The Haryana government on Friday decided to grant annuity, residential plot and a commercial site to those whose land has been acquired for various projects, including setting up of Special Economic Zones (SEZ).
The Cabinet approved the decision in the policy for rehabilitation of those whose land has been acquired. Chief minister Bhupinder Singh Hooda told a press conference that the policy will be applicable from March 5, 2005, and will cover all cases of acquisition in which compensation was announced on or after that date.
The landowners would be paid annuity for 33 years over and above the usual land compensation. The amount of annuity will be Rs 15,000 an acre per annum. It will be increased by a fixed sum of Rs 500 every year. In respect of land acquired for setting up SEZs, technology parks, in addition to rehabilitation package notified by the government, a sum of Rs 30,000 an acre per annum will be paid for a period of 33 years by private developers.
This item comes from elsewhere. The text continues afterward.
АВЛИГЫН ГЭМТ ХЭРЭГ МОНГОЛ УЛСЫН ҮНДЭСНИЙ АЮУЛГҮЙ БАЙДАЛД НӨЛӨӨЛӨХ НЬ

The annuity will be increased by Rs 1,000 every year. The policy of paying annuity will be applicable to all cases of land acquisition by the government except for those acquired for defence purposes.
He said residential and commercial plot allotment will be made to each co-sharer depending on his share in the land acquired by HUDA and HSIIDC as per scale mentioned in the entitlement.
Hooda said landowners would get plots up to a maximum size of 350 sq yards as part of compensation. A commercial site measuring 2.75 x 2.75 metre would also be allotted. The state would also examine the national rehabilitation policy and make recommendations within two weeks regarding changes, if any.
Hooda said HSIIDC and HUDA would take steps to create infrastructure and employment in villages falling within the acquired land. The meeting approved Haryana Special Economic Zone Rules, 2007, in order to facilitate various procedures to be followed for preparation and approval of master plan and permissions needed at different stages.
Under the rules, Project Evaluation Committee and Project Approval Committee would approve SEZ location. The rules have also specified the percentage of area under roads and open spaces. In non-processing area for residential development, the area under roads, open spaces, public buildings, schools, community buildings shall not be less than 50% of the gross area.
In processing area for industrial development, the area under plots should not exceed 60% of the gross area, Hooda said. In case of Information Technology industry, the ground coverage should be 40% and the maximum floor area ratio permissible should be 250% or as amended from time to time.
The developer will have to furnish a bank guarantee equal to 25% in the case of specific sector SEZ, and 10% for multi-product SEZ of the cost of development, within 30 days of the approval of the master plan. The developer will have to undertake to pay infrastructure development charges as determined from time to time. The developer should also furnish an undertaking of responsibility to maintain and upkeep the SEZ to the satisfaction of the government.